The state should not kill inmates who are incarcerated and therefore pose no threat to society.
“It’s morally unjustifiable.”
It also compounds and multiplies the original offense by adding another death to the tragedy, he said.
“It is premeditated killing.”
But the sad truth is there is a desire for such killing in American society.
“Quite honestly there is a bloodlust, a blood thirstiness,” he said. “We want blood — we have become the walking dead that we see on television.”
Meanwhile, more than two dozen evangelical leaders delivered a letter April 13 to the office of Arkansas Gov.
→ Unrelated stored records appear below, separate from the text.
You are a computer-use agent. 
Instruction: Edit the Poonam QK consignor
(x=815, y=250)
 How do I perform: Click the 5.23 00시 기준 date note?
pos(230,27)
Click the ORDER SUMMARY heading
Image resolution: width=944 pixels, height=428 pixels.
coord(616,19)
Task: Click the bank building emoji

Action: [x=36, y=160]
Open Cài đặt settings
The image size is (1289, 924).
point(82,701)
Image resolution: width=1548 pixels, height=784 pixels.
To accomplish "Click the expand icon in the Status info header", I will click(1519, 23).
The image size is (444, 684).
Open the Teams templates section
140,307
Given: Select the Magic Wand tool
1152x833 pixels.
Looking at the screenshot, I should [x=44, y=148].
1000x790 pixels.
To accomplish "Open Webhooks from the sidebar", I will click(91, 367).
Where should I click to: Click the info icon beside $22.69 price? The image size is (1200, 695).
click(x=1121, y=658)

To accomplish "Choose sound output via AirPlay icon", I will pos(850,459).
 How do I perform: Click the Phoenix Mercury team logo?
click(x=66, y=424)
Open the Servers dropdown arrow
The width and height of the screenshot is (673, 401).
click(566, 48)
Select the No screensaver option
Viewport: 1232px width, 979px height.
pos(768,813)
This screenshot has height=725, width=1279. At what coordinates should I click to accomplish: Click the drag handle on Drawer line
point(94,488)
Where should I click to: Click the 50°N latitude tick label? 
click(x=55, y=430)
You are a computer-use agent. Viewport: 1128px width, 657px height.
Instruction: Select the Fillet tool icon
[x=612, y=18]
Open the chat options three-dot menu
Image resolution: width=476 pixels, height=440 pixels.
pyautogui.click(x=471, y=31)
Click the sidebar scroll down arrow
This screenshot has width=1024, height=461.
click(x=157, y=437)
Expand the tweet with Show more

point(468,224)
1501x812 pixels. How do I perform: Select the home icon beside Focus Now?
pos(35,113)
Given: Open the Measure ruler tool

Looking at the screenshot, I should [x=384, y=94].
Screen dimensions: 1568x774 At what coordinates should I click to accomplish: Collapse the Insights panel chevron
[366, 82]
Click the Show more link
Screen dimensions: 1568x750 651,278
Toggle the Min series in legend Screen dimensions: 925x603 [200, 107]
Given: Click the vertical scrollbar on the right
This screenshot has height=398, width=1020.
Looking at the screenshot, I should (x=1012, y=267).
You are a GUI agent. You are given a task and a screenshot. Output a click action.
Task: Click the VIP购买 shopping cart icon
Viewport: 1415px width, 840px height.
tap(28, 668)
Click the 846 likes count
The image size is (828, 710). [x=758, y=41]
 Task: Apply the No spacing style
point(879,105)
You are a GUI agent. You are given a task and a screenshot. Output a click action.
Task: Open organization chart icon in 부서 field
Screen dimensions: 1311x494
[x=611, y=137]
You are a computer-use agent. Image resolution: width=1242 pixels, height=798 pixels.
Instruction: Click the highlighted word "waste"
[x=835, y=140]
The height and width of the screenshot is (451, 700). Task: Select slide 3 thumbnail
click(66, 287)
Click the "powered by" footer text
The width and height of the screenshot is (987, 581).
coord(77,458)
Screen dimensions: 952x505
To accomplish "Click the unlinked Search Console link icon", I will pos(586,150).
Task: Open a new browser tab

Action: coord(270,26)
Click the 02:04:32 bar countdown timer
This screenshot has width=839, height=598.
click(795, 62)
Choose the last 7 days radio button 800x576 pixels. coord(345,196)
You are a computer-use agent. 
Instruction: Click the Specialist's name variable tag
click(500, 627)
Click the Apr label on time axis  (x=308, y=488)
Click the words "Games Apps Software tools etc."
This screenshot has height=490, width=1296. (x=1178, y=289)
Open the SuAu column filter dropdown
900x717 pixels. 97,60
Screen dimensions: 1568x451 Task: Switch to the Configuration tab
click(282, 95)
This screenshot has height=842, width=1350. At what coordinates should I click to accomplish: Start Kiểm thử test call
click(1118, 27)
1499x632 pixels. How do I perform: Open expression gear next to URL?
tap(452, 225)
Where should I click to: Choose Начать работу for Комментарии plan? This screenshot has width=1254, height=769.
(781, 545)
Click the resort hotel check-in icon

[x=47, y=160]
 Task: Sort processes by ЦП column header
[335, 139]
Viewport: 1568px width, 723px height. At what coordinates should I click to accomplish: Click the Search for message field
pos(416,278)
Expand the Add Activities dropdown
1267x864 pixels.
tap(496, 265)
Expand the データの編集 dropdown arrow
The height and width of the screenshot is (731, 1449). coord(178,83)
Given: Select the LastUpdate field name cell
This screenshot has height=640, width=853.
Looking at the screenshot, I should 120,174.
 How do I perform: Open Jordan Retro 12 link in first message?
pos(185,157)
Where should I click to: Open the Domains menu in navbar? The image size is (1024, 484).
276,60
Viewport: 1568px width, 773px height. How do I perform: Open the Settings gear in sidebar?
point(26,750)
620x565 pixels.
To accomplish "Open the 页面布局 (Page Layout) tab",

Hutchinson calling for a stop to the executions.
Baptists including author Tony Campolo, Mercer University ethicist David Gushee and retired seminary professor Fisher Humphreys were among evangelical leaders noting the “unfortunate timing” of the executions, describing Easter as “a sacred day when Christians celebrate Christ’s triumph over death,”
“In Arkansas this year, the specter of death looms uneasily over the celebration of Christ’s resurrection,” they said. “Do not corrupt Holy Week by spending it in preparation for the grisly task of executing individuals in an assembly-line fashion.”
The letter from evangelical leaders called on state officials to immediately stay the impending execution.
“To allow a drug’s expiration date to dictate when an individual will die shows a troubling disregard for the sacredness of human life,” they said.
“Arkansas officials have been clear that they are rushing the executions for exactly this reason,” the letter continued. “They have to occur before the state’s supply of a lethal injection drug expires. In a matter as weighty as taking a life, this justification is woefully inadequate.”
They also voiced concern about the effect so many executions may have on the men and women responsible for carrying them out.
”Executions can be stressful and traumatic events for corrections officials,” they said. “Seven executions in 10 days only exacerbates this risk. It is unfair to put corrections officials through such an ordeal when these executions are unnecessary for public safety.”
One of the signers, Shane Claiborne of The Simple Way, elaborated in an April 5 perspective article in the Washington Post.
“Arkansas, as religious as it may be, will miss the point of Easter if it does not stop the executions,” Claiborne contended. “When we kill those who kill to show that killing is wrong, we legitimize the very evil we hope to rid the world of, the evil that sent Jesus to the cross.”
Others signing the letter included Tom LeGrand, director of the IMPACT Center for Christian Ethics & Social Responsibility at Gardner-Webb University; Jonathan Wilson-Hartgrove, associate minister of St. Johns Missionary Baptist Church in Durham, N.C.; Kheresa Harmon, director of admissions at Gardner-Webb’s School of Divinity, and Tony Tench, pastor of First Baptist Church in Shelby, N.C.
Other names include Jonathan Merritt, son of former SBC President James Merritt and a senior columnist for Religion News Service, and Brian McLaren, a Christian author and theologian scheduled to speak at this summer’s Cooperative Baptist Fellowship General Assembly in Atlanta.
— BNG news editor Bob Allen contributed to this article.